I cani della prateria, in particolare: appartengono alla specie dei roditori ma vengono chiamati così per il loro verso caratteristico simile al latrato. «Ce ne sono alcuni che fanno da sentinella al branco, emettendo gridolini differenti che gli altri animali imparano a riconoscere come segnale di pericolo (il predatore sta arrivando) o segnale di scampato pericolo (il predatore è andato via)», spiega David Sulzer, docente di neurobiologia nel dipartimento di Psichiatria alla Columbia University di New York, dove per settimane si è svolto l’esperimento sui topolini di laboratorio. Gli scienziati americani e italiani hanno associato un campanello a una leggera scossa elettrica. Poi hanno fatto sentire ai murini esclusivamente il suono, dimostrando che a quel punto bastava il tintinnio per spaventarli: «Provocando il rilascio di noradrenalina, misurato nel cervelletto con le fibre ottiche», sintetizza Miniaci. E aggiunge: «Usando sensori fluorescenti, abbiamo osservato che l’aumento dei livelli di questo neurotrasmettitore (implicato anche nei meccanismi di veglia e attenzione) è strettamente correlato alla reazione di “freezing”. In pratica, il campanello spinge gli animali a restare immobili davanti al pericolo, pur se semplicemente paventato».

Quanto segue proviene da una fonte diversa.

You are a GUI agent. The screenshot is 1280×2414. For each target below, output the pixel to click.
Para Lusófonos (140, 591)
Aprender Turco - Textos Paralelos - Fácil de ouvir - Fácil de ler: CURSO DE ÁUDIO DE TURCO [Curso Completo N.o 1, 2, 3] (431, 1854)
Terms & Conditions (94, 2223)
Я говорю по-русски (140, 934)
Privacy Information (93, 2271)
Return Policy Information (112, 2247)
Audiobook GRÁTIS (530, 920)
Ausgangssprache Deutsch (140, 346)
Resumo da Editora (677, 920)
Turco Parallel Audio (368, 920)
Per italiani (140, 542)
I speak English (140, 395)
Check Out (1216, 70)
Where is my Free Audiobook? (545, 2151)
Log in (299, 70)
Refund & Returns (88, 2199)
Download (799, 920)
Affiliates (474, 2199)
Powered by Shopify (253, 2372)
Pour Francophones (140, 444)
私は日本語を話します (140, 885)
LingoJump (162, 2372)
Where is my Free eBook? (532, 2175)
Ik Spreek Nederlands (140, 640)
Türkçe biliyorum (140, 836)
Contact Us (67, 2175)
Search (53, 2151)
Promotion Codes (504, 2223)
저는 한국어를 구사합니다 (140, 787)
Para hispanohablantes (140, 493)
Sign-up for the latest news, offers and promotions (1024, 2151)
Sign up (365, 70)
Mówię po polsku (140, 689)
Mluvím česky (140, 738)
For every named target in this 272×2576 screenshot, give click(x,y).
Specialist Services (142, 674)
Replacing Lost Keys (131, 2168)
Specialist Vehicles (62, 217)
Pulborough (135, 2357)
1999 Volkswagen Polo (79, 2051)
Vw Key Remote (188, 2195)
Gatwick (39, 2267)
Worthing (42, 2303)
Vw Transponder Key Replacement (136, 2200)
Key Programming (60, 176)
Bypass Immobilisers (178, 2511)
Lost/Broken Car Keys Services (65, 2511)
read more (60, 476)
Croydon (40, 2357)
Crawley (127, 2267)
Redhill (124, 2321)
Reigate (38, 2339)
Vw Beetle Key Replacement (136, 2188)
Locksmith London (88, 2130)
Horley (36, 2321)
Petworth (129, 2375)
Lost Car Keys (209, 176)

Il meccanismo alla base di questa reazione è illustrato per la prima volta nel lavoro scientifico pubblicato su Nature Communications dai ricercatori dei due Atenei. «Abbiamo identificato il circuito nervoso tra il locus coeruleus e il cervelletto che si attiva in queste circostanze, e si può bloccare». Come? «Mediante tecniche di optogenetica e chemogenetica che vanno a ridurre i livelli di noradrenalina “spegnendo” il segnale che predice una minaccia e guida i nostri comportamenti». Con possibili risvolti clinici: «Nei disturbi d’ansia e da stress post-traumatico, il ricordo negativo non riesce a estinguersi, causando un malessere permanente che così potrebbe essere risolto», afferma Miniaci al lavoro con Sulzer, e con Adrien Stanley, oramai ex dottorando del Bronx che ha svolto la sua tesi sull’argomento e oggi è all’Allen Institute for Neural Dynamics di Seattle. Si può, dunque, tentare di cancellare l’eco di tristezze, come nel film per Clementine e Joel? «Altre ricerche hanno dimostrato che i topolini, se sentono lo stesso suono più volte, ma non ricevono più la scossa, formano con il passare del tempo un nuovo ricordo che sopprime il precedente: imparano cioè che il campanello non è più collegato a una situazione di pericolo». Per gli esseri umani, si tenta di accelerare il processo di rimozione con la psicoterapia: facendo rivivere al paziente il trauma, come un incidente stradale o una violenza sessuale, in un contesto sicuro, in modo da superarlo definitivamente. Ma è chiaro che può non bastare. «Il nostro obiettivo è quello di arrivare a mettere a punto farmaci mirati, da usare all’occorrenza, nei casi più gravi: alcuni studi pilota hanno provato che la somministrazione di specifici bloccanti noradrenergici influisce sulla reazione di paura, ma le indagini vanno approfondite», afferma Miniaci.

GLI ULTERIORI PASSI

E altre prospettive si intravedono per patologie neurodegenerative come l’Alzheimer e il morbo di Parkinson, al momento senza cura. «Come si sa, i danni al locus coeruleus contribuiscono al declino cognitivo fino probabilmente a determinare l’incapacità di controllare i propri impulsi: individuarli in anticipo, potrebbe favorire la diagnosi precoce decisiva per tentare di rallentare la progressione della malattia». Al riguardo una ricerca è finanziata dal Pnrr con la Federico II come Università responsabile; mentre la Columbia University si sta concentrando sull’esame dei segnali opposti trasmessi dalle cellule nervose, quelli che danno sicurezza e riguardano altre misteriose zone del cervello. A giudicare dai risultati sperimentali ottenuti dal premio Nobel Eric Kandel, le aree cerebrali interessate sono infatti diverse da quelle che si attivano in caso di pericolo. «Ce n’è una specifica, chiamata striato, che regola questa risposta e risulta invece compromessa nel morbo di Parkinson», anticipa Sulzer.